Google’s Move to 100% Secure Search
The steady rise in (not provided) data has been no stranger to website owners and marketers over the last year. The term kicked in during 2011 following Google's decision to encrypt search queries for users logged into their Google accounts - and for those searching for anything via the Chrome omnibox.
Since then, Google has made the decision to switch to 100% secure search - and this September, confirmed a change to encrypt all search activity (except for clicks on ads).
The move to 100% secure search means that when you search on Google and click through to a website, the website owner can no longer see the keywords you searched for (on Google) that brought you to their site. Instead, you'll see: Not provided.
Here demonstrates a problem for website owners and marketers... You can no longer track users by the keywords they’ve used to get to your website through organic search.
Why the Move to Secure Search?
There are several theories behind the move. Google says it has been done to provide extra protection for searches (see Google's comment below), however could it well be a move to boost AdWords sales?
We want to provide SSL protection to as many users as we can, in as many regions as we can — we added non-signed-in Chrome omnibox searches earlier this year, and more recently other users who aren’t signed in. We’re going to continue expanding our use of SSL in our services because we believe it’s a good thing for users….The motivation here is not to drive the ads side — it’s for our search users.
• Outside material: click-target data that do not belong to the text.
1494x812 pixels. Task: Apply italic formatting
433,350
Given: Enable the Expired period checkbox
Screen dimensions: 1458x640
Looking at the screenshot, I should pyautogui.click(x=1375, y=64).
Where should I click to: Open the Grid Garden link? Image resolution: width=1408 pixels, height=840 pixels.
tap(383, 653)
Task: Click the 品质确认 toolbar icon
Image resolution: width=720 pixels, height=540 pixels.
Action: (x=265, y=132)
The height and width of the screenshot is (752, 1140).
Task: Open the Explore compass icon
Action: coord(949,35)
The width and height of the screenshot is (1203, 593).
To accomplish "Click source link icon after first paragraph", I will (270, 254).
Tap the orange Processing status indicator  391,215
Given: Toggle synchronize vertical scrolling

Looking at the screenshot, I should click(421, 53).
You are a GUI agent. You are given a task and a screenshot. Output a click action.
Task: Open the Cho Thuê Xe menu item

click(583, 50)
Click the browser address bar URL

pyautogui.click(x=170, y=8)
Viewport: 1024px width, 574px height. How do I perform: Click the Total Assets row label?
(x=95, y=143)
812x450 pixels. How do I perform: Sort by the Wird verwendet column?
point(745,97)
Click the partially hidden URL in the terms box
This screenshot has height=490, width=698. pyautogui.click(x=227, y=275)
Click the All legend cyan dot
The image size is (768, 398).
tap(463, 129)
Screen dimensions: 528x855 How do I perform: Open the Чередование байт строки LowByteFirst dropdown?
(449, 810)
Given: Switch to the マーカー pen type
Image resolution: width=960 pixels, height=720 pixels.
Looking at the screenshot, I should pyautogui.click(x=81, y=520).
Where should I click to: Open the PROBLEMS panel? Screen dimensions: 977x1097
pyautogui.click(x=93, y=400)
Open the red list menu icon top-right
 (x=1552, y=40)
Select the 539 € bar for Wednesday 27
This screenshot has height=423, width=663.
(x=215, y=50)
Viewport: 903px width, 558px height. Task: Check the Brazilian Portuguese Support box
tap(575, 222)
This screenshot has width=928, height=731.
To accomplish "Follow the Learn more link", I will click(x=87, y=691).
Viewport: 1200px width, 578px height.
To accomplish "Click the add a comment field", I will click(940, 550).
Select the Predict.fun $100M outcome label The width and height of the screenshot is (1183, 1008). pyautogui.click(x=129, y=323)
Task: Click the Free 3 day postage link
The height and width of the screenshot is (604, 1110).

What Does this Mean to Business?
This change means it is now more difficult to measure SEO campaigns based on the performance of individual keywords. Some analysis of keyword performance can still be gained by using ranking data combined with traffic data from Google Webmaster Tools, however, this is expected to lose much of its accuracy.
This means that businesses need to focus more on customer and user satisfaction - for example, getting to know your users, understanding and segmenting their needs and optimising their journeys. This includes providing rich, quality content that users find compelling and interesting. This also means that as a website owner, you need to focus on the design, build and tailoring of your site, to really connect with your audience.